Harry opened his eyes and his head rolled toward us, almost as if some invisible hand had pushed it from the far side of the pillow. But they were not Harry's eyes. They were murky blue pits, dull and empty, uninhabited. Harry's body might be alive, but he was not home.
“It isn't good,” the nurse told us. “We're just trying to make him comfortable now.” And she busied herself with a large hypodermic needle from a tray, filling it and holding it up to squirt out the air bubble.
“Wait…” It was so faint I thought at first it might be the respirator. I looked around the room and my eyes finally fell on what was left of Harry. Behind the dull emptiness of his eyes a small spark was shining. “Wait…,” he said again, nodding toward the nurse.
She either didn't hear him or had decided to ignore him. She stepped to his side and gently lifted his stick arm. She began to swab it with a cotton ball.
“No…,” Harry gasped gently, almost inaudibly.
I looked at Deborah. She seemed to be standing at attention in a perfect posture of formal uncertainty. I looked back at Harry. His eyes locked onto mine.
“No…,” he said, and there was something very close to horror in his eyes now. “No… shot…”
I stepped forward and put a restraining hand on the nurse, just before she plunged the needle into Harry's vein. “Wait,” I said. She looked up at me, and for the tiniest fraction of a second there was something in her eyes.

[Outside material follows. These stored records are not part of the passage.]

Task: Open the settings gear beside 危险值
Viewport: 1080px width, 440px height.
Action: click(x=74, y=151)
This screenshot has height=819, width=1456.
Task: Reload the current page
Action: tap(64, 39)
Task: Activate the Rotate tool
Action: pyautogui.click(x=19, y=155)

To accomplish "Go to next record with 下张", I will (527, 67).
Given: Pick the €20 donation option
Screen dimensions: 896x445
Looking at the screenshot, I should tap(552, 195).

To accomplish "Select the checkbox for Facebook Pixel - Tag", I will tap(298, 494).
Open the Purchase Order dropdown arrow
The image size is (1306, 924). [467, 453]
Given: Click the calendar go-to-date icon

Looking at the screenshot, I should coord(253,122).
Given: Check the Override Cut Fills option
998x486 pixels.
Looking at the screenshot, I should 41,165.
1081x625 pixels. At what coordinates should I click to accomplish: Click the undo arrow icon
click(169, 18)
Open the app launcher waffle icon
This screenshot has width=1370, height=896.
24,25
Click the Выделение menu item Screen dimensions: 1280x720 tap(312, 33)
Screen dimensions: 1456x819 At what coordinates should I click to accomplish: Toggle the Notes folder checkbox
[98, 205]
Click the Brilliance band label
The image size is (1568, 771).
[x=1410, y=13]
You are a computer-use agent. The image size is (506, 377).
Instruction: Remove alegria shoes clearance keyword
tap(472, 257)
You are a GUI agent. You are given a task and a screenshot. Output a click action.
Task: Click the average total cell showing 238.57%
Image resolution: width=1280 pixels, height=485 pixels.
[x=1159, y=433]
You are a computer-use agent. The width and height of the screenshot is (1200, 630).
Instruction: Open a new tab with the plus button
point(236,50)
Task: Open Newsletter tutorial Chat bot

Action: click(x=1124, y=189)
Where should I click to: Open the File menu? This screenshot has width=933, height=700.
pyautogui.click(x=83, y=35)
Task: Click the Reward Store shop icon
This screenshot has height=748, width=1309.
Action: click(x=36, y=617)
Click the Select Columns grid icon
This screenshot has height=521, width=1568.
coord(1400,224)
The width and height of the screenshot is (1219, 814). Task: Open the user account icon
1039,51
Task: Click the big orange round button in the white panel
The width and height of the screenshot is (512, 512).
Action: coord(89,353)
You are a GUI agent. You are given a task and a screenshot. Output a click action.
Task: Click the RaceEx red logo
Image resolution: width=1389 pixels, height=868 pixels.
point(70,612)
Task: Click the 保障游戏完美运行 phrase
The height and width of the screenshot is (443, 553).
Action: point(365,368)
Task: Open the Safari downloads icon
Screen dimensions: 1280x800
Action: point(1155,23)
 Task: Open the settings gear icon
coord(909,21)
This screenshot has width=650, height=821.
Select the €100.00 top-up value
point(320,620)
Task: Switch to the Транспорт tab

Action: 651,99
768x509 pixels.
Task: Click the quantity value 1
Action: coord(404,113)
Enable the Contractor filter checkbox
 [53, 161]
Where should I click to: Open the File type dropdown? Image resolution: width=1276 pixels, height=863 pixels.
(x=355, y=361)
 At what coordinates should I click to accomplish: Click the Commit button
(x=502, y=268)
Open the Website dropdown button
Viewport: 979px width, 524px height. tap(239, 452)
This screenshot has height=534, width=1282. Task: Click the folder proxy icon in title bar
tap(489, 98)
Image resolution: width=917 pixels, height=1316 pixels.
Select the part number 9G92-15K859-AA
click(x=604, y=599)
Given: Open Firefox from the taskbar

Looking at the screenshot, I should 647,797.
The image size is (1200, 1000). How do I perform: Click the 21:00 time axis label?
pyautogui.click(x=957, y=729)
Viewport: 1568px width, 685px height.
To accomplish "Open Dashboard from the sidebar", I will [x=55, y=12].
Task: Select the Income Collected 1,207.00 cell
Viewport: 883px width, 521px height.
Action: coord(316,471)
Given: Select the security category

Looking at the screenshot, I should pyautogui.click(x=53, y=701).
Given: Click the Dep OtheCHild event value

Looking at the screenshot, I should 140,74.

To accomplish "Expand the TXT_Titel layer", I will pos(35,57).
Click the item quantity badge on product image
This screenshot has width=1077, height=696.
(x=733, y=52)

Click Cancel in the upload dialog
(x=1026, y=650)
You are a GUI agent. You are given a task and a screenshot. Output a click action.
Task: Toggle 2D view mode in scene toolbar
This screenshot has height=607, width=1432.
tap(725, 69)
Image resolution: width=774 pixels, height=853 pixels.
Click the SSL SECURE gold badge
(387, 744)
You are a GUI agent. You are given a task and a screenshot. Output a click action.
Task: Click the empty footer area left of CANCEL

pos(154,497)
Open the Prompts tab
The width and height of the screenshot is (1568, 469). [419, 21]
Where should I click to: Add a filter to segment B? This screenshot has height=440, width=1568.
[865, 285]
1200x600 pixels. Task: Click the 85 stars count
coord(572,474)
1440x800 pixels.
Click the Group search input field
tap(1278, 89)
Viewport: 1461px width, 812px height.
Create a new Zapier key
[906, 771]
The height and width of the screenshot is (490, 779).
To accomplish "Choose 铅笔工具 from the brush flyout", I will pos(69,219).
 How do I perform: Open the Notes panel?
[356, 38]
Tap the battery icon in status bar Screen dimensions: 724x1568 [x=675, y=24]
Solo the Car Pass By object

I almost fell backward in surprise. It was a cold rage, an inhuman, lizard-brain sense of I-Want, a belief that the world was her very own game preserve. Just that one flash, but I was sure. She wanted to ram the needle into my eye for interrupting her. She wanted to shove it into my chest and twist until my ribs popped and my heart burst through into her hands and she could squeeze, twist, rip my life out of me. This was a monster, a hunter, a killer. This was a predator, a soulless and evil thing.
Just like me.
But her granola smile returned very quickly. “What is it, honey?” she said, ever so sweetly, so perfectly Last Nurse.
My tongue felt much too large for my mouth and it seemed like it took me several minutes to answer, but I finally managed to say, “He doesn't want the shot.”
She smiled again, a beautiful thing that sat on her face like the blessing of an all-wise god. “Your dad is very sick,” she said. “He's in a lot of pain.” She held the needle up and a melodramatic shaft of light from the window hit it. The needle sparkled like her very own Holy Grail. “He needs a shot,” she said.
“He doesn't want it,” I said.
“He's in pain,” she said.
Harry said something I could not hear. My eyes were locked on the nurse, and hers on mine, two monsters standing over the same meat. Without looking away from her I leaned down next to him.
“I-WANT… pain…,” Harry said.
It jerked my gaze down to him. Behind the emerging skeleton, nestled snugly under the crew cut that seemed suddenly too big for his head, Harry had returned and was fighting his way up through the fog. He nodded at me, reached very slowly for my hand and squeezed.